Start Passage provided

I had a couple of internships in college. Both had severe management issues--one was at the US Government, and the other was at a small company. Still, I decided that small companies were my thing, and I joined a small company out of college. I thought that I was in coding utopia. I was literally 30 projects behind schedule the day that I started there. I didn't know the system, the industry or the language. I worked night and day and was caught up in a matter of months. My boss was (and still is) a great guy who encouraged me to find things to learn. I taught myself a few languages, read OSS code to increase my understanding, and built a new product from scratch--my own version of the company's flagship application. It was mostly complete and it looked beautiful, if I do say so myself.

Then the hammer fell. I was being reassigned to fix bugs in a legacy system and my project was cancelled. Three weeks later, I was at a different company.

End Passage provided

- _Parts of the exercise_:
A: Please translate this sentence from the passage above about a first job after college into Spanish: "I worked night and day and was caught up in a matter of months."
B: In the passage above about a first job after college, what was the writer reassigned to do when the new product was cancelled?

Start Given material

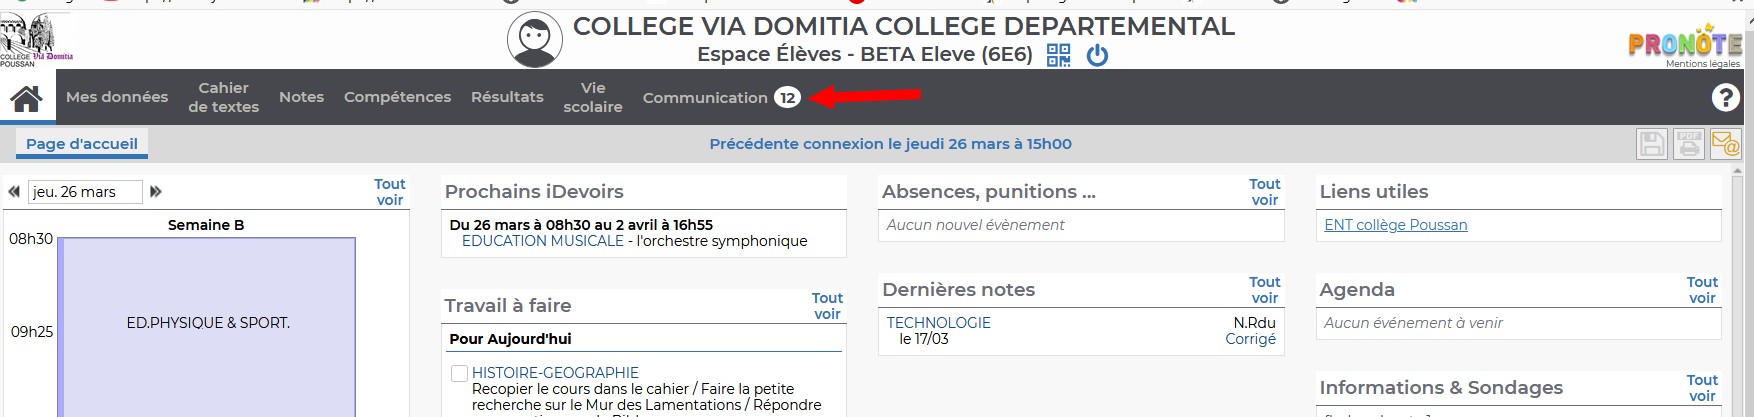Open the help question mark icon
Image resolution: width=1754 pixels, height=417 pixels.
1725,97
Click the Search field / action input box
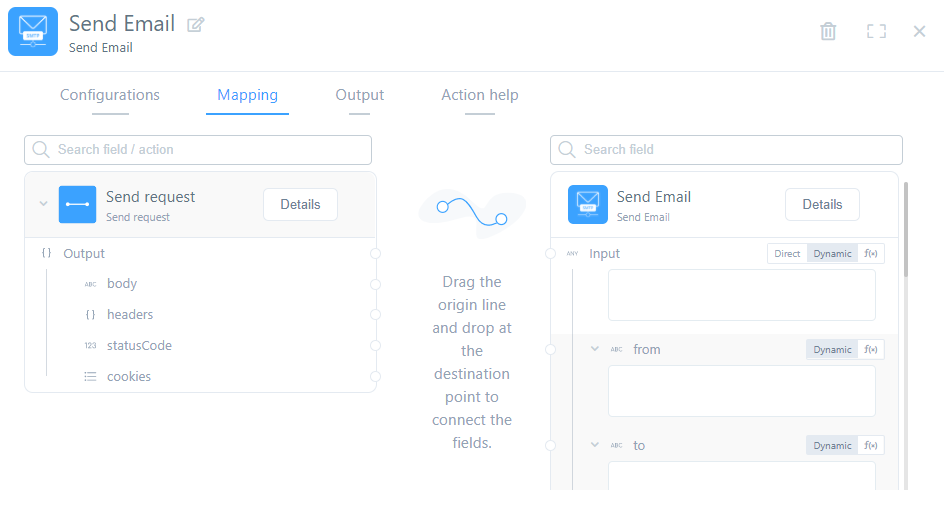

End Given material

- _Answers provided_:
A: Trabajé día y noche y me puse al día en cuestión de meses.

B: Fix bugs in a legacy system.